Question

Determine the end behavior of the following transcendental functions by evaluating appropriate limits. Then provide a simple sketch of the associated graph, showing asymptotes if they exist. $$f(x)=1-\ln x$$

Short answer

Answer: The end behavior of the given transcendental function is as follows: as x approaches positive infinity, the function approaches negative infinity; the limit as x approaches negative infinity does not exist. There is a vertical asymptote at x = 0.

Step-by-step solution

Limits as x approaches positive infinity

Evaluate the limit of the function as x approaches positive infinity: $$\lim_{x \to \infty} (1 - \ln x)$$ As x approaches infinity, the natural logarithm of x, ln(x), will also approach infinity. Thus, the limit will be $$1 - \infty = -\infty$$

Limits as x approaches negative infinity

Evaluate the limit of the function as x approaches negative infinity: $$\lim_{x \to -\infty} (1 - \ln x)$$ As x approaches negative infinity, the function becomes undefined because the natural logarithm of a negative number is not defined. Therefore, the limit as x approaches negative infinity does not exist for this function.

Finding vertical asymptotes

To find if there is a vertical asymptote, we need to analyze the function for any values of x that make it undefined. The natural logarithm of 0 is undefined, so we have a vertical asymptote at x = 0.

Simple Sketch

Now that we have analyzed the limits and asymptotes for the given function, we can provide a simple sketch of the associated graph. The graph has a vertical asymptote at x = 0 and approaches negative infinity as x approaches positive infinity.

Key concepts

Transcendental Functions

Transcendental functions are a fascinating category in mathematics. Unlike algebraic functions, which involve operations like addition, subtraction, multiplication, division, and root extraction, transcendental functions include elements that transcend these operations. Examples include exponential functions, logarithms, and trigonometric functions.

For instance, the function you are working with, \(f(x) = 1 - \ln x\), is a transcendental function primarily because it includes the natural logarithm, \(\ln x\). Transcendental functions often exhibit unique behaviors and characteristics, which can be evaluated by examining their limits, asymptotes, and more. Understanding these functions enriches your grasp of calculus and aids in various scientific and engineering applications.

Limits at Infinity

When examining the behavior of functions as \(x\) approaches infinity, the concept of limits at infinity becomes crucial. It helps us understand what happens to a function's values when \(x\) becomes very large or very negative.

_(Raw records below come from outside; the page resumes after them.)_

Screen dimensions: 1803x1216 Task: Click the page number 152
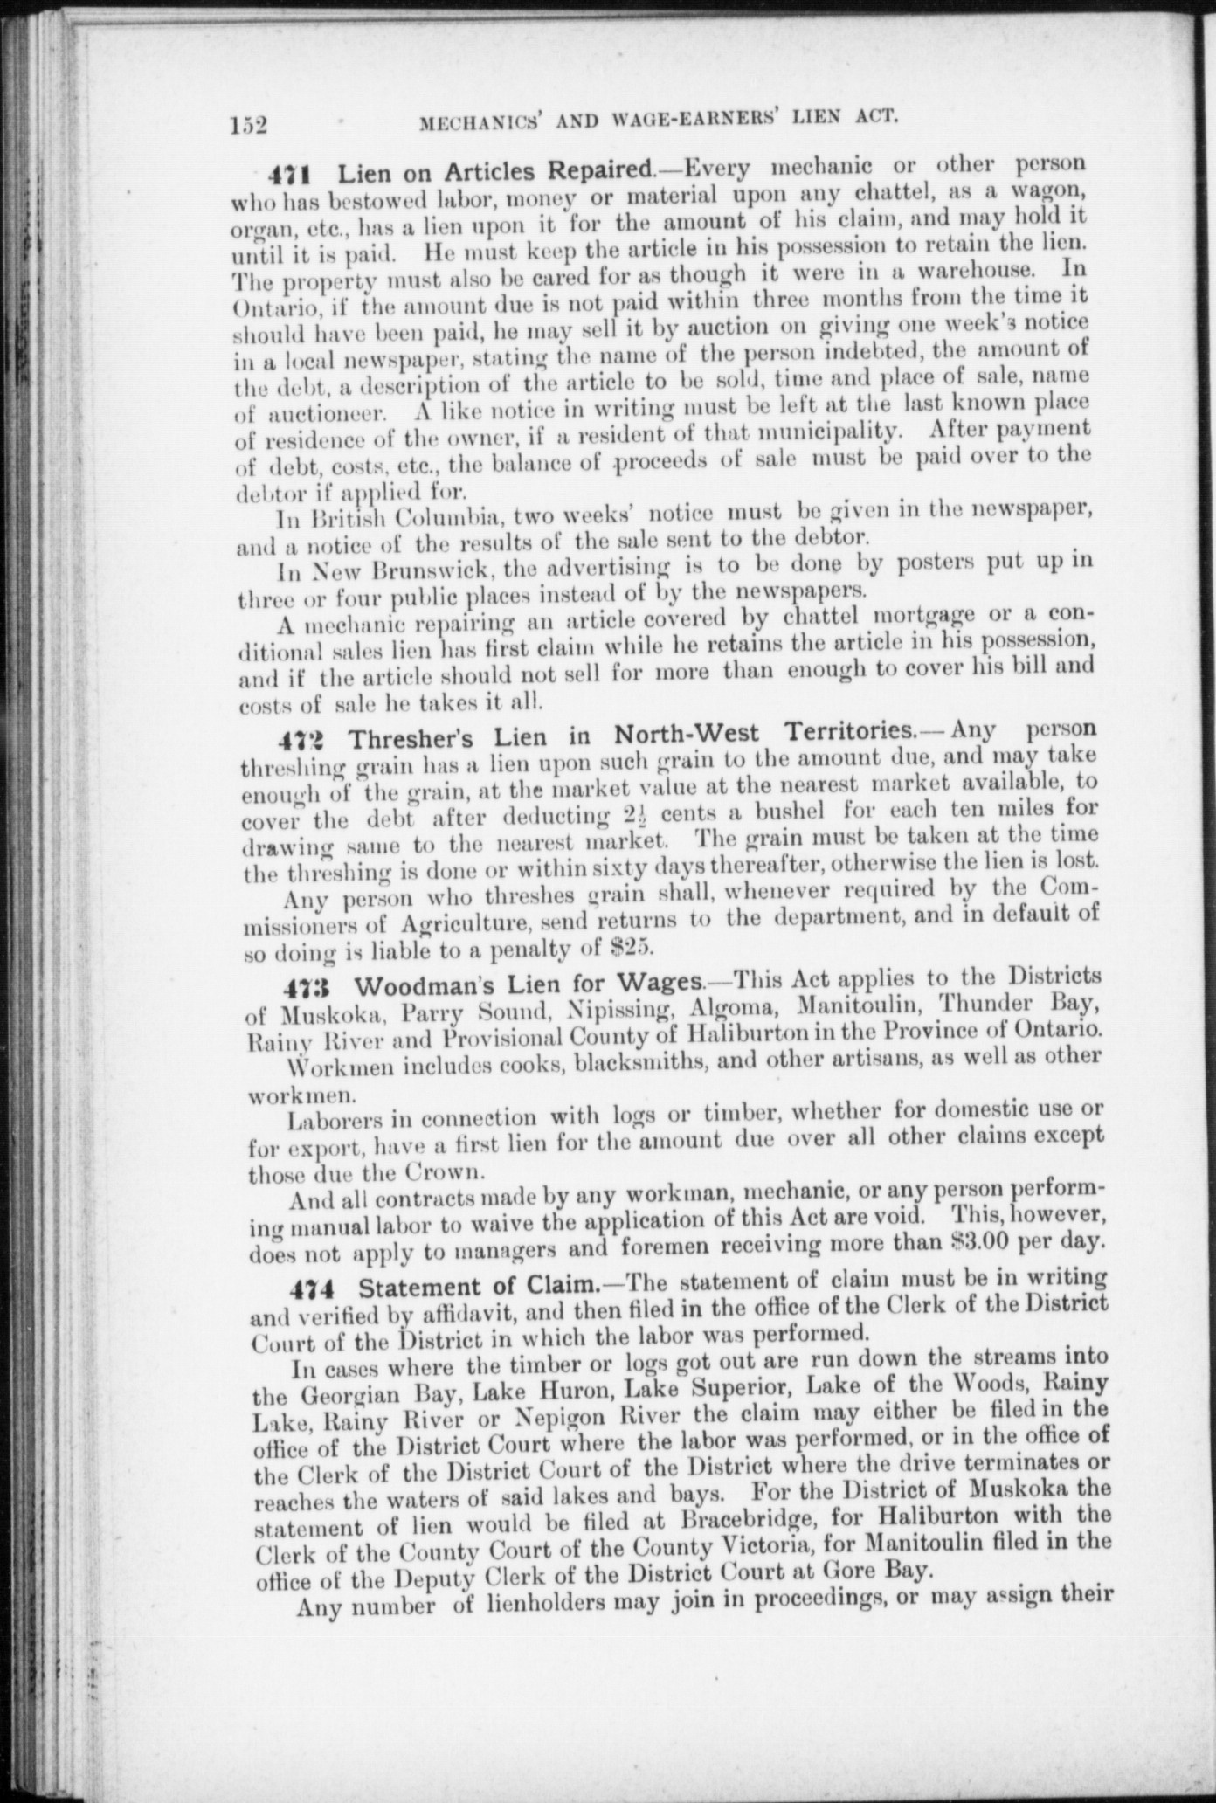[248, 125]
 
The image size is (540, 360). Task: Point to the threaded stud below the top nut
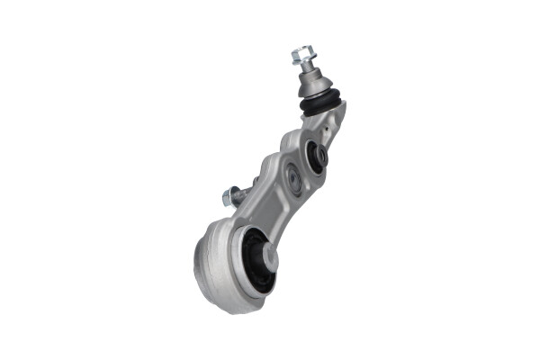point(306,70)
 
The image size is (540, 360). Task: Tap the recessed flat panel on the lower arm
point(266,203)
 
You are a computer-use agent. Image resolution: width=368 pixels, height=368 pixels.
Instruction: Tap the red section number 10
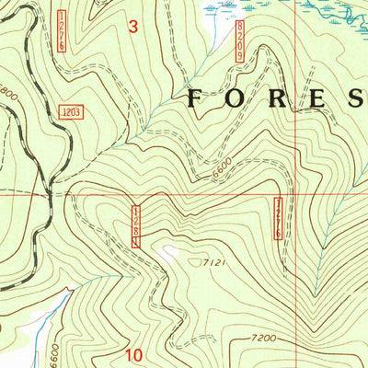pos(133,354)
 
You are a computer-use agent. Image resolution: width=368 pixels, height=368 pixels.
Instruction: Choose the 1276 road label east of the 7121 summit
pos(278,220)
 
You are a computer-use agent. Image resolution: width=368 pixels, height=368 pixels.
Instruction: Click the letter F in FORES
pos(196,99)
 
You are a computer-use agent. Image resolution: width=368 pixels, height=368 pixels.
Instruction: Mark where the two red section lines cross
pos(293,195)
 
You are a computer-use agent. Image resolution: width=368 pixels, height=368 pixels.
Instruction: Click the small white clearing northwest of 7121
pos(167,251)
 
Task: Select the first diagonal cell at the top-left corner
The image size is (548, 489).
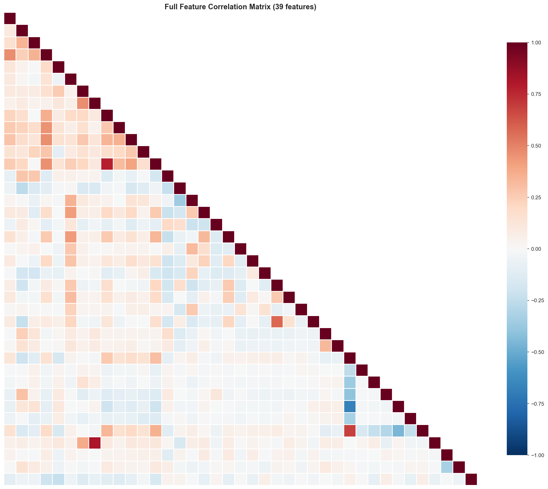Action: tap(10, 18)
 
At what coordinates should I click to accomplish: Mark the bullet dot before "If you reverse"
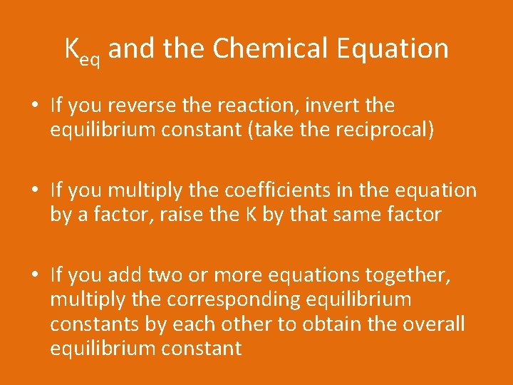tap(36, 106)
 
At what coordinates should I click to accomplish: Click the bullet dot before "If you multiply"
tap(36, 191)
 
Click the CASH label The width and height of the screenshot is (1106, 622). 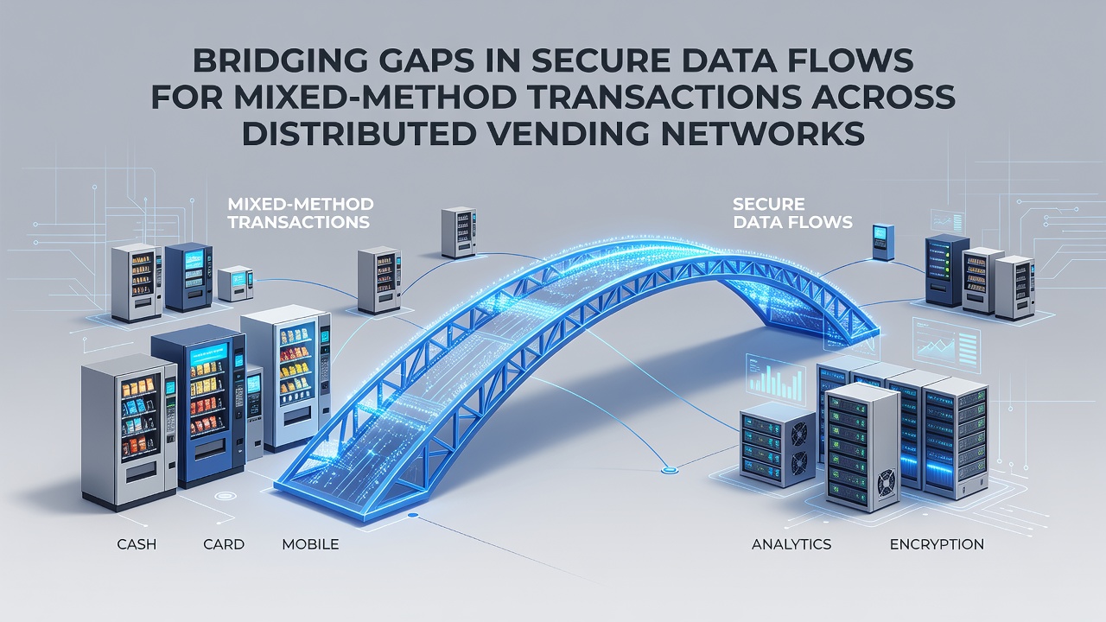(137, 544)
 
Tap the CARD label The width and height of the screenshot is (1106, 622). (224, 544)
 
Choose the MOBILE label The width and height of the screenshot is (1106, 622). (310, 544)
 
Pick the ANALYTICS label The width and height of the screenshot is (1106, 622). (791, 544)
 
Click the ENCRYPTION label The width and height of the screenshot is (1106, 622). (937, 544)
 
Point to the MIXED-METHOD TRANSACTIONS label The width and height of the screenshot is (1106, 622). (300, 213)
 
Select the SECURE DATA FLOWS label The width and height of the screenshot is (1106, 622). (792, 213)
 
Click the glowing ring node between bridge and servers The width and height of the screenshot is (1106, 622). (669, 471)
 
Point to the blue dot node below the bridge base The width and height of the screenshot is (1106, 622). (413, 516)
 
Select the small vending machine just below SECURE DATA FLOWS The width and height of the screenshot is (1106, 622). (883, 242)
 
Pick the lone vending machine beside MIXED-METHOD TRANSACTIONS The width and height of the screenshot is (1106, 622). (459, 232)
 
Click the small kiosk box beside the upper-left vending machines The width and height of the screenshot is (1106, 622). (236, 283)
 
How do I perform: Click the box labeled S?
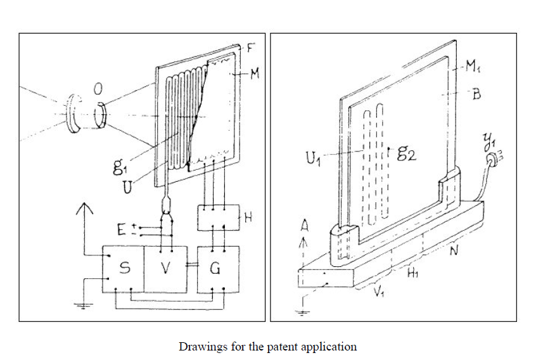click(x=123, y=269)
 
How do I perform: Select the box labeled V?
click(x=165, y=269)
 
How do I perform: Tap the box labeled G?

In the context of \(f(x) = 1 - \ln x\), evaluating the limit as \(x\) approaches positive infinity involves observing the behavior of \(\ln x\). Since \(\ln x\) increases without bound, the function approaches \(-\infty\) as \(x\) approaches \(\infty\).

Exploring limits also involves considering what happens as \(x\) approaches negative infinity. However, for \(\ln x\), negative values of \(x\) are undefined, so it's important to note that the function does not tend to any value for negative infinity. Limits at infinity are a fundamental part of analyzing the overall end behavior of transcendental functions.

Vertical Asymptotes

Vertical asymptotes occur in functions where the output tends toward infinity as the input gets close to a particular value. Identifying these asymptotes is key to understanding the domain and graphing behavior of the function.

For \(f(x) = 1 - \ln x\), the natural logarithm function \(\ln x\) is undefined at \(x = 0\) because \(\ln 0\) is undefined. Hence, \(x = 0\) represents a vertical asymptote for this function.

Vertical asymptotes signal boundaries beyond which the function cannot go, and they impact the function's graph by causing it to shoot up or down infinitely near the line \(x = 0\). Being aware of asymptotes is particularly useful when graphing to predict where the graph may break or tend toward infinity.

Graph Sketching

Graph sketching is an invaluable tool in calculus, allowing you to visualize the features and behaviors of functions. When sketching a function like \(f(x) = 1 - \ln x\), you integrate all the insights about limits and asymptotes.

Begin by noting the key behaviors from your analysis:

• As \(x\) approaches infinity, \(f(x)\) heads toward \(-\infty\).
• There is a vertical asymptote at \(x = 0\).

When drawing, plot these characteristics carefully:

• Herald the asymptote and ensure your graph approaches infinity around \(x = 0\).
• Show the function declining as \(x\) gets larger to depict the trend towards \(-\infty\).

With these steps, your sketch captures the essence of the function's behavior visually, aiding in more in-depth understanding and future calculus problem-solving.